# Not sure what to do when going private for tx



## MAL. (Mar 19, 2007)

Hello

Was not sure where to post this so please feel free to move it mods  

Me and dh are thinking of baby no 2   We were lucky enough to get lo on the nhs, for 2nd lo I think we will have to go private, thing is I don't have a clue what to do, how to get started? Do I need to be referred by my Dr? Do I just contact clinics direct (we are not sure what clinic to go to yet, either the one where we went for lo or another one) and does anyone know if there are waiting times, I know it depends on the clinics but don't know if you have to wait when you are paying for tx.

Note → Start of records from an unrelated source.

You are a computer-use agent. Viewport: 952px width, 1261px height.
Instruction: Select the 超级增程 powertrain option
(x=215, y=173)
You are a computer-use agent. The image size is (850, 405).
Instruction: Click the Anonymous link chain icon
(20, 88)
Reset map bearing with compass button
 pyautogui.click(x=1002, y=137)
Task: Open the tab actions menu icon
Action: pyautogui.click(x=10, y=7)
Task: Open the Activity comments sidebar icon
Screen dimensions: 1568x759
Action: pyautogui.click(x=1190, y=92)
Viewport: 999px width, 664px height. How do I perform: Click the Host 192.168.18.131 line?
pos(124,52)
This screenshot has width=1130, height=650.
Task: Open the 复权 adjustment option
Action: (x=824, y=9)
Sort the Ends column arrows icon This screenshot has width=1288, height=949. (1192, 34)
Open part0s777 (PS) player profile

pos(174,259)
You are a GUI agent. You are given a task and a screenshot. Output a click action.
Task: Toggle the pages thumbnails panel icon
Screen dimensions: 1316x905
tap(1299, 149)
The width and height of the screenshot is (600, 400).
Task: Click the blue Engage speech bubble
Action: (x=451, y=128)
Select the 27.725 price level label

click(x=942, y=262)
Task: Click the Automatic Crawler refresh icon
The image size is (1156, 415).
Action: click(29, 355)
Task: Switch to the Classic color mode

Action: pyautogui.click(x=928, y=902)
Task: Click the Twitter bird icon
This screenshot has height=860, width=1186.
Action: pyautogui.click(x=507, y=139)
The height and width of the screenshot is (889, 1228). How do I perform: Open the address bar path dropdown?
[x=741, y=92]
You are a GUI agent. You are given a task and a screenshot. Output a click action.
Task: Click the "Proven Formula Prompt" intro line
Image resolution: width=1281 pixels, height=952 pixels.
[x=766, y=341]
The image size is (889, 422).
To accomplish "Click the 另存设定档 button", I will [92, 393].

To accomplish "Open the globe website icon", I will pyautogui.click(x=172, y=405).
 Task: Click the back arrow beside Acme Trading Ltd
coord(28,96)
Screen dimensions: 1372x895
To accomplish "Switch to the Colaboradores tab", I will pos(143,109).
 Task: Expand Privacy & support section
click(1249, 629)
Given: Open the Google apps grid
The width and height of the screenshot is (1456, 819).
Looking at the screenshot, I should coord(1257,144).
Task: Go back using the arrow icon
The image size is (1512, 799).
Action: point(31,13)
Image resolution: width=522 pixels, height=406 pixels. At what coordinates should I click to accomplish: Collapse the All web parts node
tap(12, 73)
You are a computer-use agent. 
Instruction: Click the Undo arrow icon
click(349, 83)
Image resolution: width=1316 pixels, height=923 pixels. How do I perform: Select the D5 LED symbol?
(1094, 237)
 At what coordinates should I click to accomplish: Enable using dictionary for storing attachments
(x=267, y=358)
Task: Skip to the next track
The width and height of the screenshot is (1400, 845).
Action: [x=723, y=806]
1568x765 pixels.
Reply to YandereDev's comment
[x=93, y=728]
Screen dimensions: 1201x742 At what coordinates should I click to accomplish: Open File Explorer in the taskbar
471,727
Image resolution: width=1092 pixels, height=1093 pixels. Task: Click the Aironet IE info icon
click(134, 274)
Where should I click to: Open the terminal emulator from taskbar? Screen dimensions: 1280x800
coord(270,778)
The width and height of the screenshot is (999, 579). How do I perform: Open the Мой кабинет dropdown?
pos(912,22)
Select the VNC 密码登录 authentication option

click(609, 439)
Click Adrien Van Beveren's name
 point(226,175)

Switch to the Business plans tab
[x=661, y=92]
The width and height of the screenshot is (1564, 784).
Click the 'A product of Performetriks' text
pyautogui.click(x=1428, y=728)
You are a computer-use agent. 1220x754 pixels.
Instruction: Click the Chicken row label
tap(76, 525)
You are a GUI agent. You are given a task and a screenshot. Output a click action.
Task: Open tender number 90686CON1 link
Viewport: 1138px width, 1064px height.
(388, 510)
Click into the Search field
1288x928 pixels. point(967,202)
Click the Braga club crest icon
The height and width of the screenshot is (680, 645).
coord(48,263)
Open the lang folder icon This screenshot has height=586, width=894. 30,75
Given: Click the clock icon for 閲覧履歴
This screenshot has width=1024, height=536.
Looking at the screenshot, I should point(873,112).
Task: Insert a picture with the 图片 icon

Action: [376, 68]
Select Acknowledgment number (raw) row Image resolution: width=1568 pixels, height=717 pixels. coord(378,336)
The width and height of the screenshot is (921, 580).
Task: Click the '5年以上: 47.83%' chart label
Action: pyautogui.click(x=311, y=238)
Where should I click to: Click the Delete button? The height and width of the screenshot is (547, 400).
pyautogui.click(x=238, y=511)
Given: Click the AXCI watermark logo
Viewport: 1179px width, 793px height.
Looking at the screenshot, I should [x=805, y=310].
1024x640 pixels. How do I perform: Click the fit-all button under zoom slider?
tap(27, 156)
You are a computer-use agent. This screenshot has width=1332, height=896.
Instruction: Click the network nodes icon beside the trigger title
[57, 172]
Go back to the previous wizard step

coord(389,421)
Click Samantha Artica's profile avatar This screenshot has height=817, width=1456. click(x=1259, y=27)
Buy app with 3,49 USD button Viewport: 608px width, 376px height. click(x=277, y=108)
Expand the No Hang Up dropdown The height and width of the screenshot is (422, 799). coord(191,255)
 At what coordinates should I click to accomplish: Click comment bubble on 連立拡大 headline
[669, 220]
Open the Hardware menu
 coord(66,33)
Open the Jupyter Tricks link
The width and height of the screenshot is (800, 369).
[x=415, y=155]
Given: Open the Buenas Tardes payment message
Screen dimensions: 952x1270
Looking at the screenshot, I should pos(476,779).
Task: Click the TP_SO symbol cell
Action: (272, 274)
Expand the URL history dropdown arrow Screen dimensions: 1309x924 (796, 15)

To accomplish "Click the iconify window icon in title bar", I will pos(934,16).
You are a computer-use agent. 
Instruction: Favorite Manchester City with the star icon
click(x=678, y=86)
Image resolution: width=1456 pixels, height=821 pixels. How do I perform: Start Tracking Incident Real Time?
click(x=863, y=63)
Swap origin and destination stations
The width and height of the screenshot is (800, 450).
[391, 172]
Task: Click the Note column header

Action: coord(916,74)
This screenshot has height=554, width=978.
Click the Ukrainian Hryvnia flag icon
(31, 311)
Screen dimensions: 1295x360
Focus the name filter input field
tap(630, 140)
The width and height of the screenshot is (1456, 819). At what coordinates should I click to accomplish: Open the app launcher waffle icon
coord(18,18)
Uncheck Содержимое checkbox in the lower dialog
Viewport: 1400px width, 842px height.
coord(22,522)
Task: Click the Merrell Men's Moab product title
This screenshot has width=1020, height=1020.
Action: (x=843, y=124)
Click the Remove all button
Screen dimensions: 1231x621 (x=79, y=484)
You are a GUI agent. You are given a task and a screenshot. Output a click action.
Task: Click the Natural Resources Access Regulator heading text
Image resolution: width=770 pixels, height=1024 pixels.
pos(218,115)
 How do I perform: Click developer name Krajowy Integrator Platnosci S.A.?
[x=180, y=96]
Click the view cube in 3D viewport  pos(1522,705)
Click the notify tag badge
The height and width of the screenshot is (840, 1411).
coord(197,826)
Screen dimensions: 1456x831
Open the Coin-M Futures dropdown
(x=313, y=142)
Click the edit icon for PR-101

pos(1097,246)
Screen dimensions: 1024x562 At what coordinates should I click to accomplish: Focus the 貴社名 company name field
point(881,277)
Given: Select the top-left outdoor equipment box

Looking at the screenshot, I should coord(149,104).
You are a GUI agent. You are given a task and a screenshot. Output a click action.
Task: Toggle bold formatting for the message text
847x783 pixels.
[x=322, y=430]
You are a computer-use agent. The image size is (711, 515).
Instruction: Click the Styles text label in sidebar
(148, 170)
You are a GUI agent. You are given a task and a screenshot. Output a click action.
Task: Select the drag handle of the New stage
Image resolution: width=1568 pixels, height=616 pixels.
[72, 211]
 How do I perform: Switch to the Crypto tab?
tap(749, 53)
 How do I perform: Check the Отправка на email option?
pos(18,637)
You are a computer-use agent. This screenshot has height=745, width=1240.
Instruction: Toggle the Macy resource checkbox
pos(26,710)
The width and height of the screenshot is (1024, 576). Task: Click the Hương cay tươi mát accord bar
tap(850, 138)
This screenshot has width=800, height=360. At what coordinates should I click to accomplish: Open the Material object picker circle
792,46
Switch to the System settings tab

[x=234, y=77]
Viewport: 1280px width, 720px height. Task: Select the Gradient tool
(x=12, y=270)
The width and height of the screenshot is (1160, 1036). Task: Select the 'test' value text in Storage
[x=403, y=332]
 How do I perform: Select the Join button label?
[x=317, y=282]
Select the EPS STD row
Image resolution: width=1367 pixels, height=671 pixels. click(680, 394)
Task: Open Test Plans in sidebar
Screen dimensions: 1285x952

Also do you generally pay up front? 

Thank you x


----------



## Guest (Mar 24, 2009)

My DP and I are both female so do not qualify for any NHS treatment but we still went through our GP to an NHS clinic. It makes no difference - you just have to pay for it unfortunately. I would imagine you can just go back to where you got treatment originally

Good luck with making baby no. 2

Hx


----------



## ~Sapphire~ (Apr 14, 2008)

Hi MAL,

I know at my clinic they say that you are usually referred by your GP but you can self refer if you want to - which if you have already needed tx shouldn't be a problem - particularly if you are going to the same clinic as before.  I suppose things vary from clinic to clinic but my clinic insists on paying for treatment at the start.  Suppose there may be waiting time depending on how busy they are but not the same kind of waiting as for NHS.  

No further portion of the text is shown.